There are so many of us writing as well, with varying degrees of success, and varying degrees of skill, the two not always directly proportional.

Surely, then, corner bookshops will survive? Surely ours can’t be the last generation that knows what a corner bookshop is?

In my moments of rage, I curse us all, and the bookshops that have sold out to “market trends”. We brought this upon ourselves, I think, and so did the bookshops.

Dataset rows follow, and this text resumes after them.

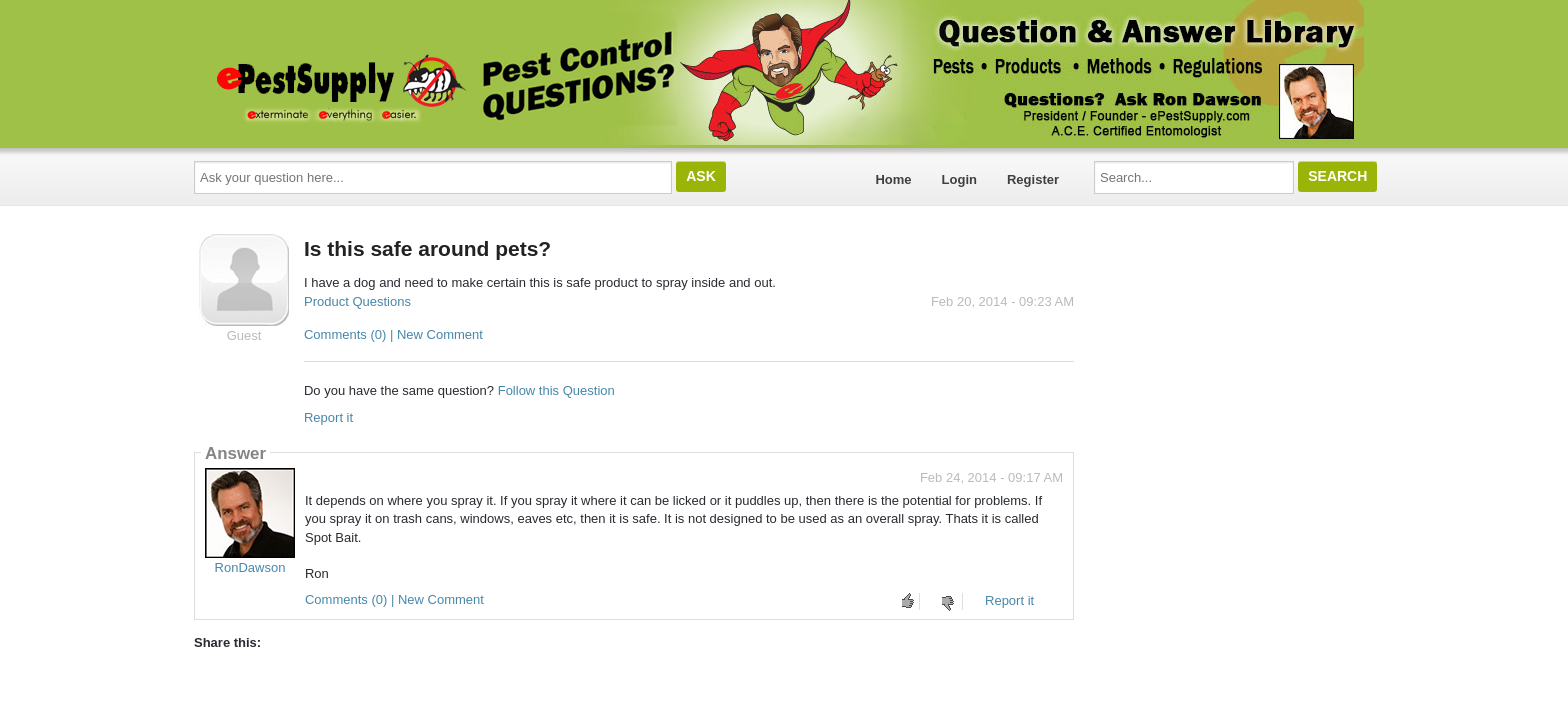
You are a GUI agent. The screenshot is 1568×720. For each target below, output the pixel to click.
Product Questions (357, 301)
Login (959, 179)
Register (1033, 179)
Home (893, 179)
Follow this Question (556, 390)
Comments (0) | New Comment (393, 334)
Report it (328, 417)
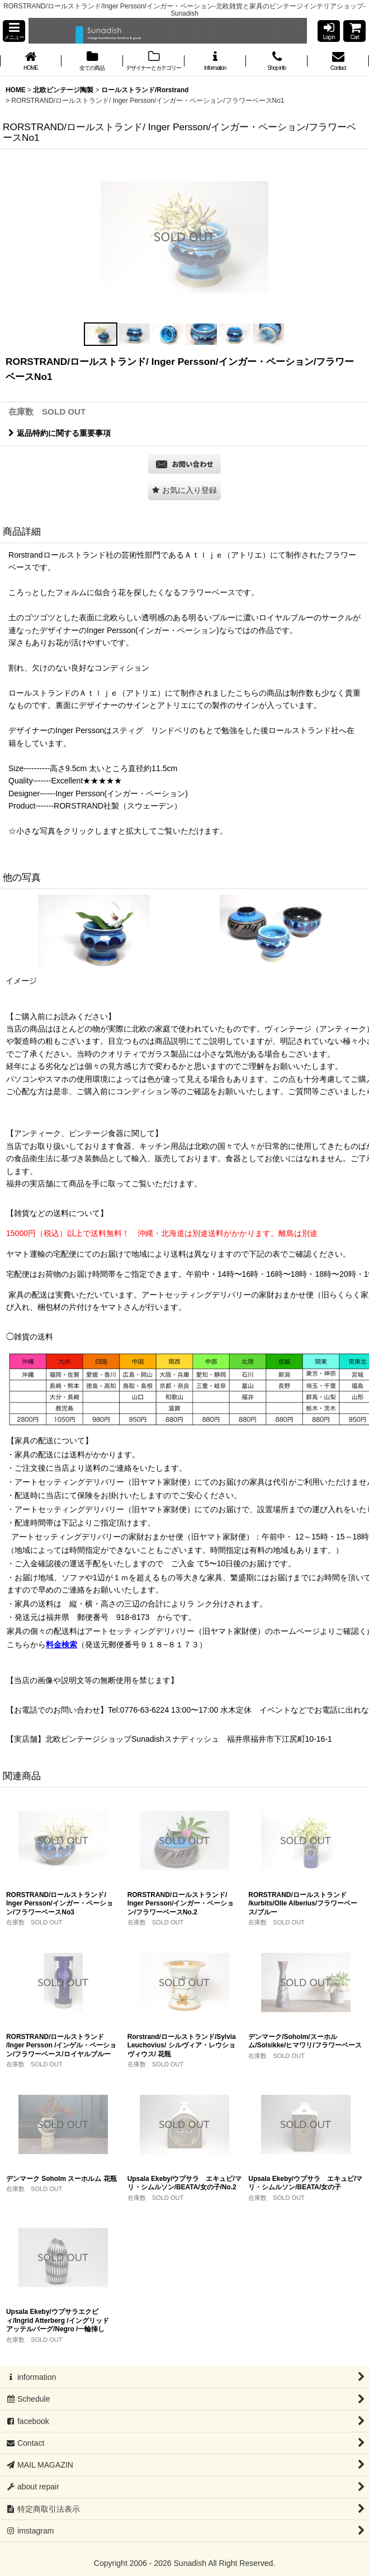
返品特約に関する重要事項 (59, 433)
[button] (14, 31)
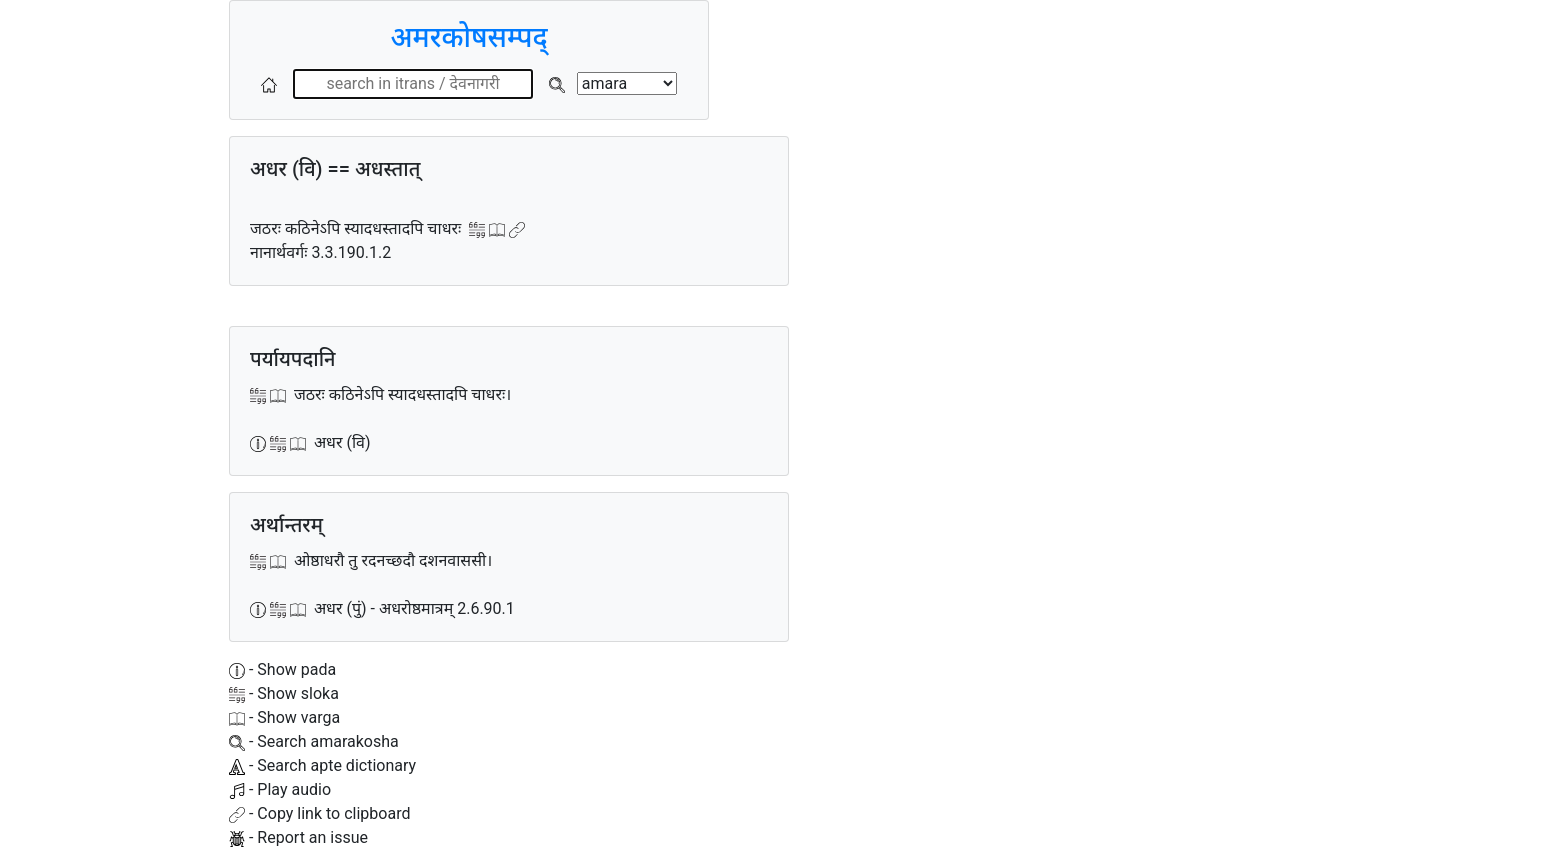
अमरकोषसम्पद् (468, 37)
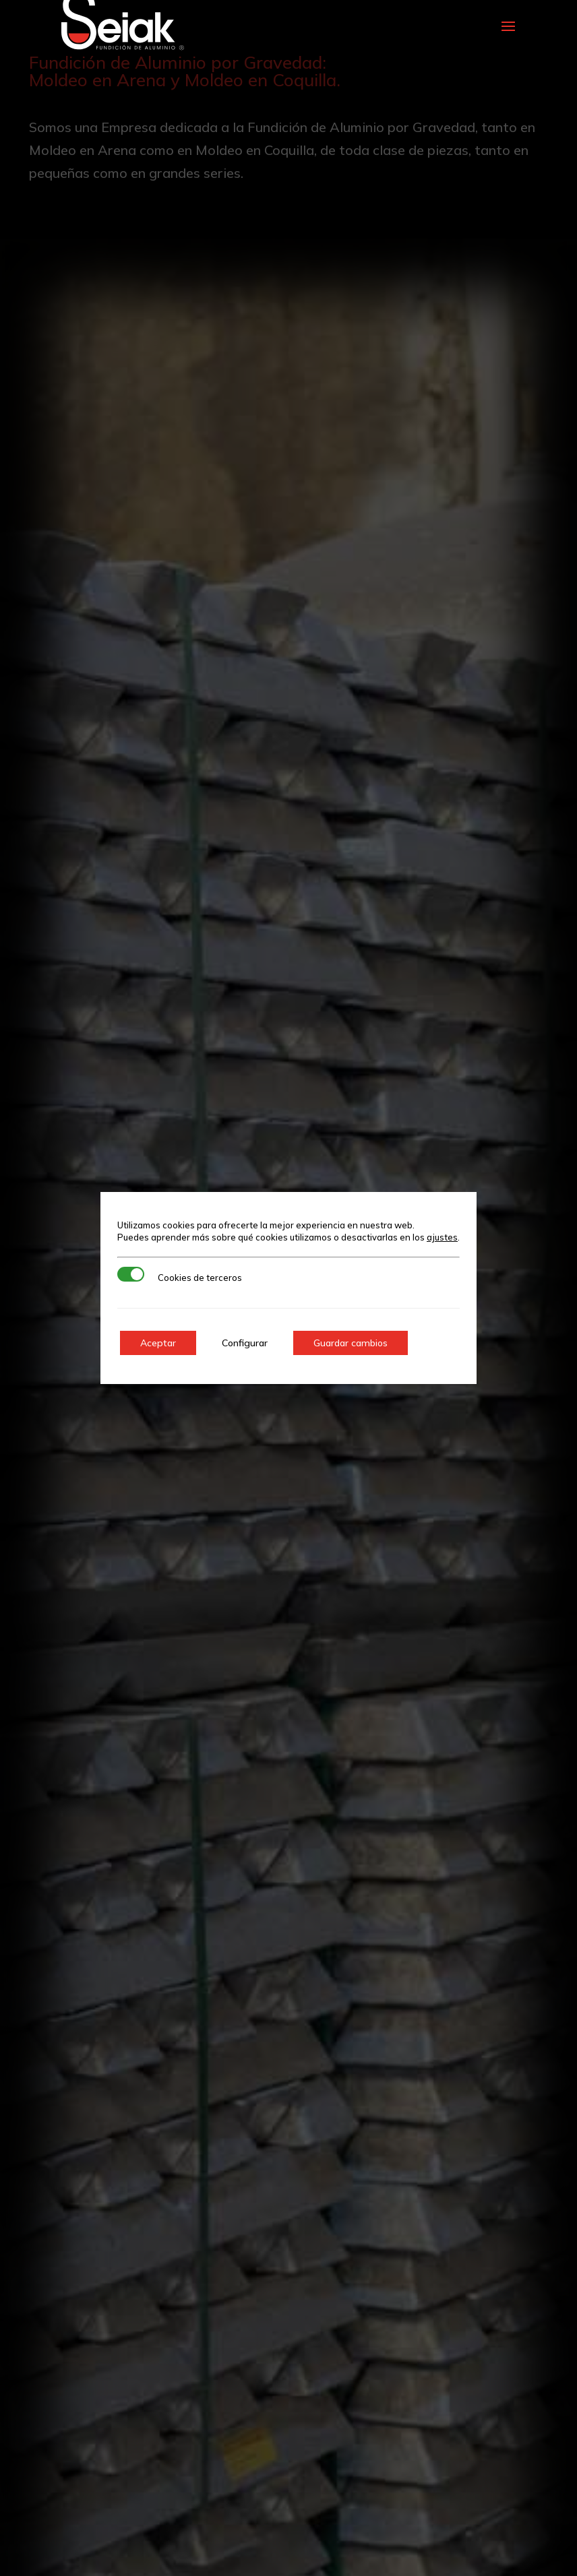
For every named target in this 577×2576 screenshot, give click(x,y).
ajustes (442, 1237)
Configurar (245, 1343)
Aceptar (158, 1343)
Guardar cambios (350, 1343)
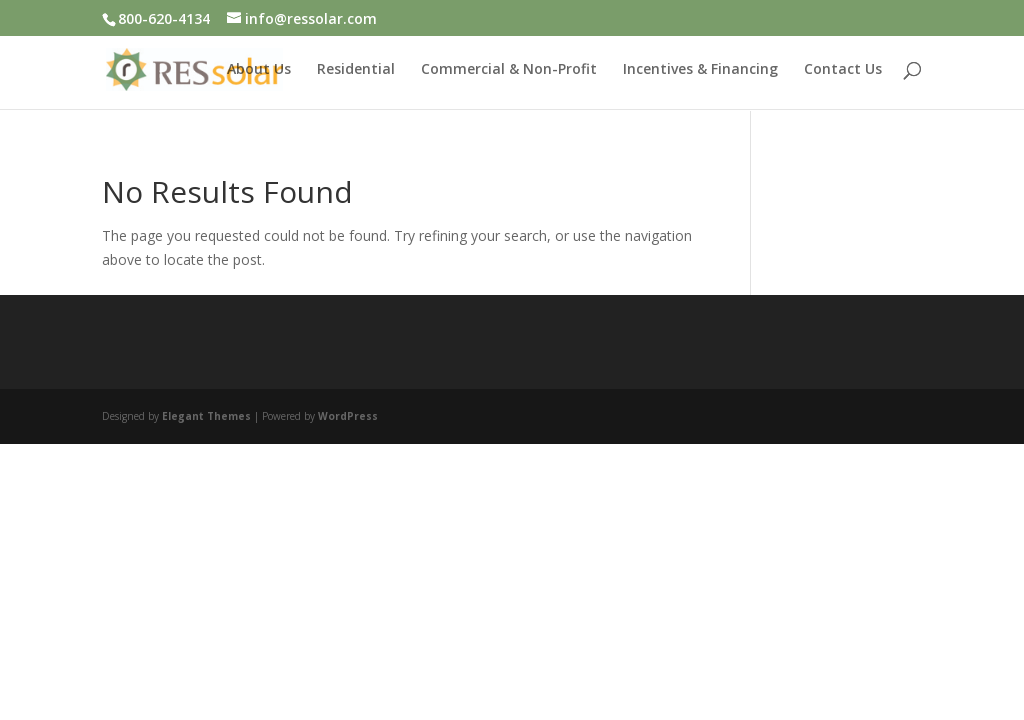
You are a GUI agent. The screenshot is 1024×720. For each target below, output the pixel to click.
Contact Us (843, 71)
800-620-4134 (164, 18)
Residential (356, 71)
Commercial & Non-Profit (509, 71)
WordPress (348, 415)
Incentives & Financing (700, 71)
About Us (259, 71)
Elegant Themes (206, 415)
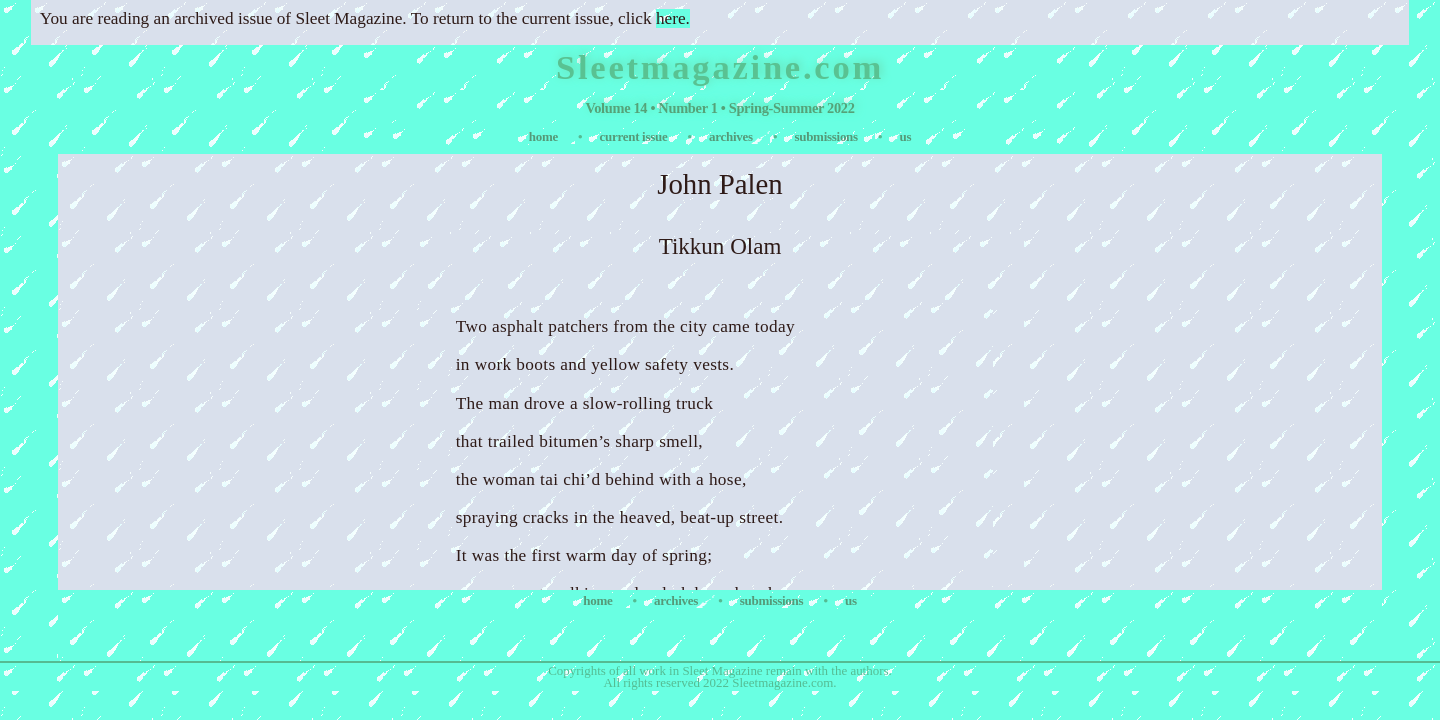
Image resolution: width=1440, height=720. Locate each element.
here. (673, 18)
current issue (635, 136)
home (545, 136)
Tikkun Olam (720, 246)
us (905, 136)
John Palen (720, 184)
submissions (827, 136)
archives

But my heart breaks at the thought that there will be no place where someone can be lost for hours at a time, finding soul mates between the covers of a book, travelling the world without moving an inch, absorbed in the adventures of people who don’t exist in the conventional sense. My heart breaks at the thought that there will be no place from which one will return home with an armful of books, and surrender to temporary dismay upon being confronted with its spatial realities. My heart breaks at the thought that I won’t stare, arms akimbo, at my overflowing bookshelf, and then get to work, dragging out clothes and dumping them on sofas so that I can claim another shelf of another cupboard for my books.